So I'm creating a data flow with Apache Airflow for grabbing some data that's stored in a Pandas Dataframe and then storing it into MongoDB. So I have two python methods, one for fetching the data and returning the dataframe and the other for storing it into the relevant database. How do I take the output of one task and feed it as the input to another task? This is what I have so far (summarized and condensed version)
I looked into the concept of xcom pull and push and that's what I implemented below , I also saw that there's a MongoHook for Airflow but wasn't quite sure on how to use it.
import pandas as pd
import pymongo
import airflow
from datetime import datetime, timedelta
from airflow.models import DAG
from airflow.operators.python_operator import PythonOperator
def get_data(name, **context):
data = pd.read_csv('dataset.csv')
df = data.loc[data.name == name]
context['ti'].xcom_push(task_ids=['get-data'], value=data)

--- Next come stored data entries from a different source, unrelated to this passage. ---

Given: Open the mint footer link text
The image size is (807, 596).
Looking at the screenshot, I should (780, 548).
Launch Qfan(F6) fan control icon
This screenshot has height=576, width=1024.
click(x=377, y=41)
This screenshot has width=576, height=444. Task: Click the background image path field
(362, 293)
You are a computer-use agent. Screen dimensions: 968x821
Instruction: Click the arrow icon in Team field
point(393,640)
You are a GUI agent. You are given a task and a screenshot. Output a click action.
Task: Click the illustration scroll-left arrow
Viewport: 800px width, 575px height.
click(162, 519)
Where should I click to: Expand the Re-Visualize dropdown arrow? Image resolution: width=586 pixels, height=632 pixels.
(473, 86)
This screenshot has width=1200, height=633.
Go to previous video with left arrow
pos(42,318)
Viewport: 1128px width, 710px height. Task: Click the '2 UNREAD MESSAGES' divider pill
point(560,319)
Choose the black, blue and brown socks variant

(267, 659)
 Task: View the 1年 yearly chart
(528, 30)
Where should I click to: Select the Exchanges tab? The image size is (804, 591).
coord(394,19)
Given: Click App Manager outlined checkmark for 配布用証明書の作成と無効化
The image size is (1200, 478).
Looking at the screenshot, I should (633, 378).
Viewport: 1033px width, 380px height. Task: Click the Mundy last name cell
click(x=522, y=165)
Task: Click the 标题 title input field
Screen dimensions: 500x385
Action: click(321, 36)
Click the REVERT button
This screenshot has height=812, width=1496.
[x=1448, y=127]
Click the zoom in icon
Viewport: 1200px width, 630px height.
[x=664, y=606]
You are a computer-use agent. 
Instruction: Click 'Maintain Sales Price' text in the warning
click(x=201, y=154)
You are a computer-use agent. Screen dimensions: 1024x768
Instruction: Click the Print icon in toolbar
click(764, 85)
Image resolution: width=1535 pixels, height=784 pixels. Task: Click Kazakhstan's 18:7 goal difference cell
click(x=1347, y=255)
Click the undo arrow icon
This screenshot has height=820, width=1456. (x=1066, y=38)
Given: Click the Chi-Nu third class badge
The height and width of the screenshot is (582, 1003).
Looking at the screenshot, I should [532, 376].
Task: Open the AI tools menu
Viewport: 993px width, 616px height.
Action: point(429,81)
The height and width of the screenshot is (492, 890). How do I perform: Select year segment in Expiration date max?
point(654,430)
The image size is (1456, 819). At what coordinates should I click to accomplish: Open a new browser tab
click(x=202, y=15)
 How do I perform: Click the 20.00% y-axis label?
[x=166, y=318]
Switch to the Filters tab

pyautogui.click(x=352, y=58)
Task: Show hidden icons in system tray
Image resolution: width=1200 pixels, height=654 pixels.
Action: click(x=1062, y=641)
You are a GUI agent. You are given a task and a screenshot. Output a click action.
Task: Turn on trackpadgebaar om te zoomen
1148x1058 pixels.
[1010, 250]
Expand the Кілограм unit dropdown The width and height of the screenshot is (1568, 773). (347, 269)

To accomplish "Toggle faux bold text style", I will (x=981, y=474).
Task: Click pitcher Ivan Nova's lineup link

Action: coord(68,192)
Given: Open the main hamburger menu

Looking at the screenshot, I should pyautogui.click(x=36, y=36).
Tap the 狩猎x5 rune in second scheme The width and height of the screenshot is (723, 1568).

def push_to_db(df, dbname, collection):
client = pymongo.MongoClient(-insert creds here-)
db = client[dbname][collection]
data = df.to_dict(orient='records')
db.insert_many(data)
args = {
'owner': 'Airflow',
'start_date': airflow.utils.dates.days_ago(2),
}
dag = DAG(
dag_id='simple_xcom',
default_args=args,
start_date=datetime(2019, 09, 02),
schedule_interval="@daily",
retries=2
)
task1 = PythonOperator(task_id='get-data', params=['name': 'John'],
python_callable=get_data,
provide_context=True, dag=dag)
task2 = PythonOperator(task_id='load-db', params=['df': context['ti'].xcom_pull(task_ids=['get-data'], key='data'),
'dbname': 'person', 'table': 'salary'),
python_callable=push_to_db, provide_context=True, dag=dag)
task1 >> task2
Everytime I try to run it, it displays that context does not exist. So maybe I'm doing some wrong in terms of feeding the output of one task as the input to another?